[Provided data — start]

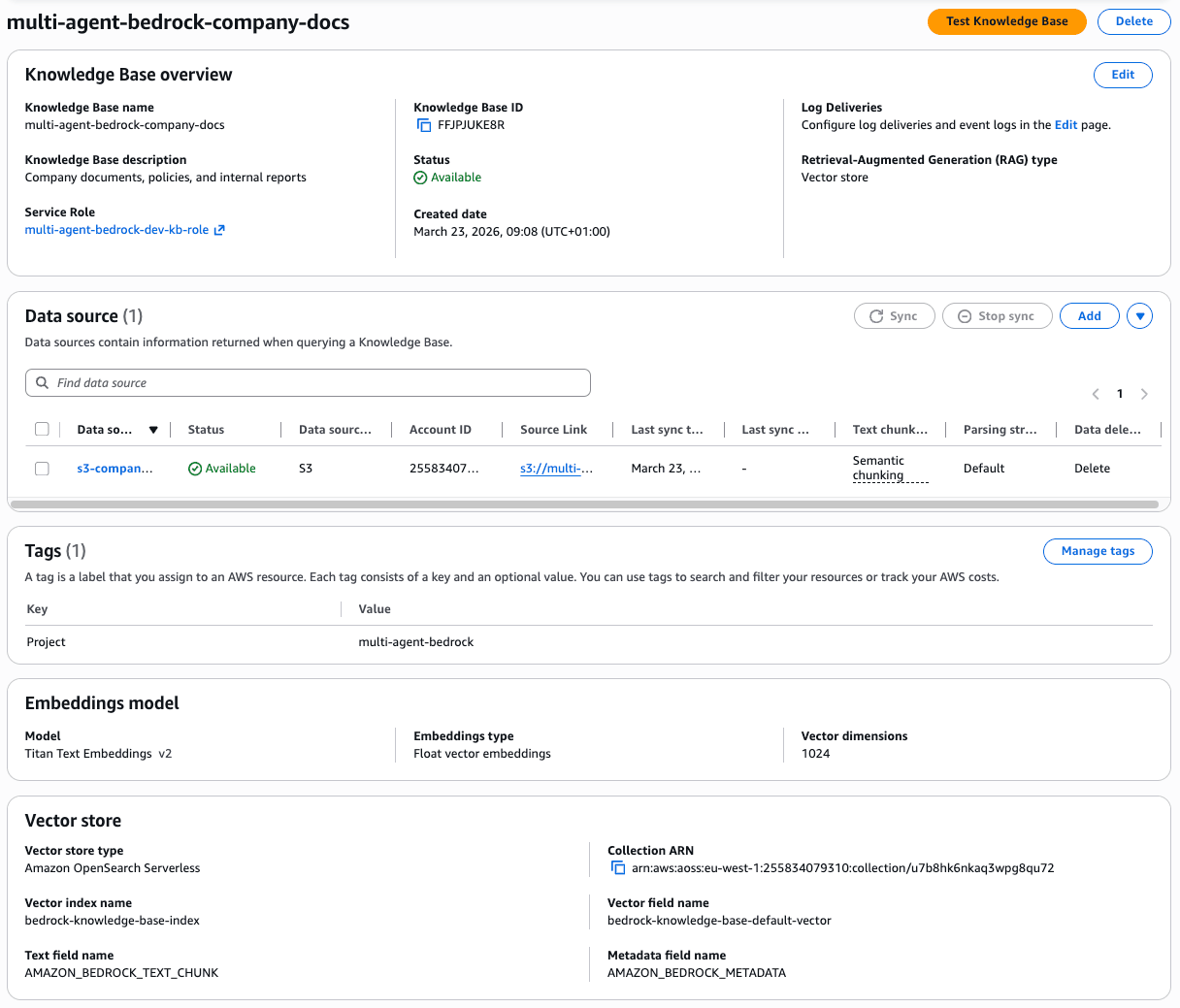Open service role external link icon

click(219, 230)
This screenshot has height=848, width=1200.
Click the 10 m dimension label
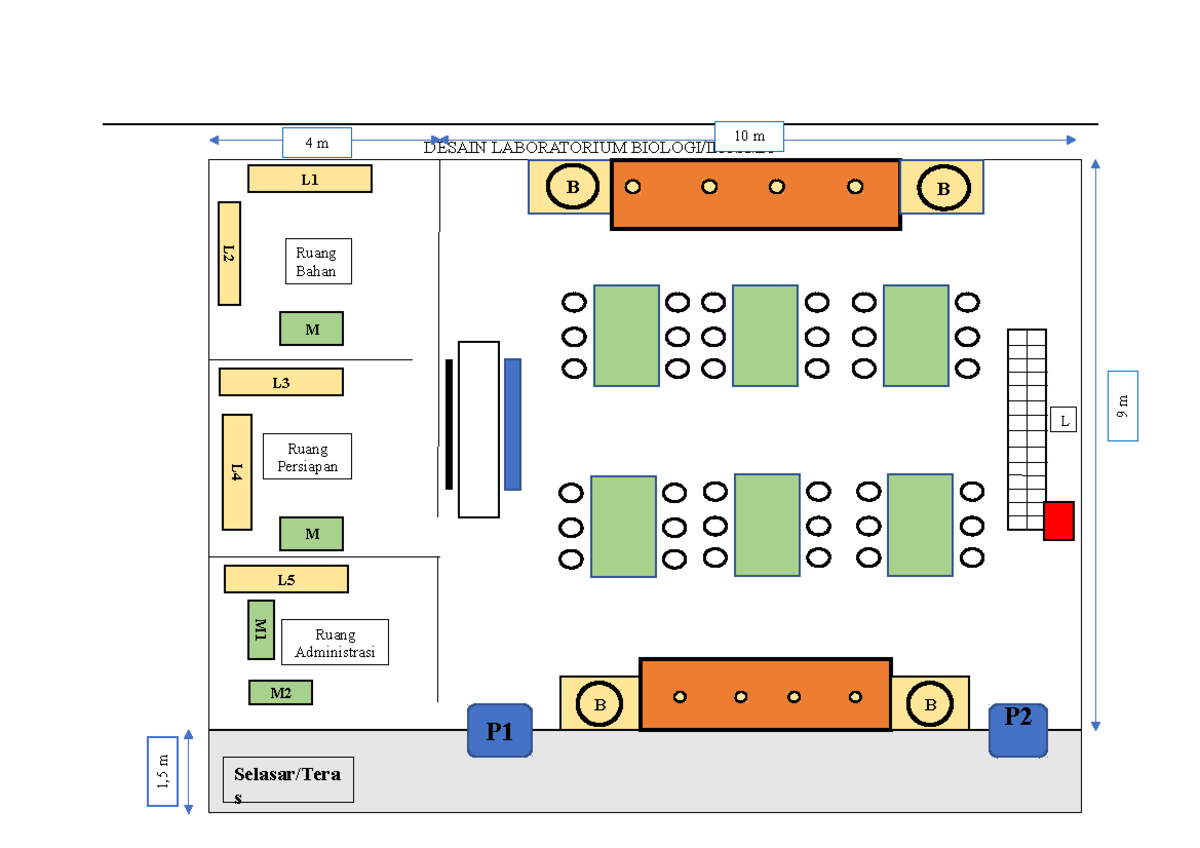pyautogui.click(x=749, y=136)
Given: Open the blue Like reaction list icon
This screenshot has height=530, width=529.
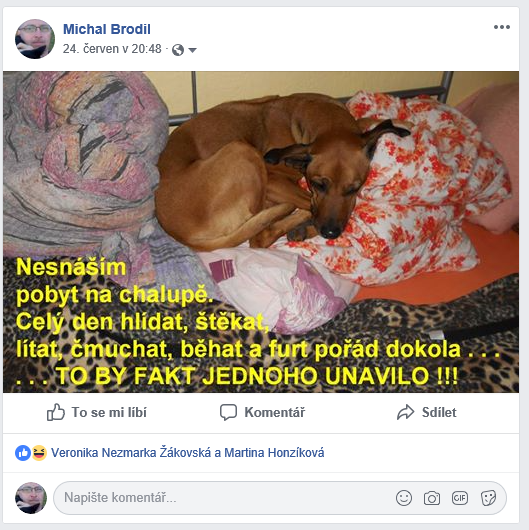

[Provided data — finish]

__Your objective__: Leave the pictures out, and please copy only the lines from the one with "This screenshot has height=848, width=1200." through the end of the listing.

__Reply__:
This screenshot has height=848, width=1200.
Click the 10 m dimension label
pyautogui.click(x=749, y=136)
Given: Open the blue Like reaction list icon
This screenshot has height=530, width=529.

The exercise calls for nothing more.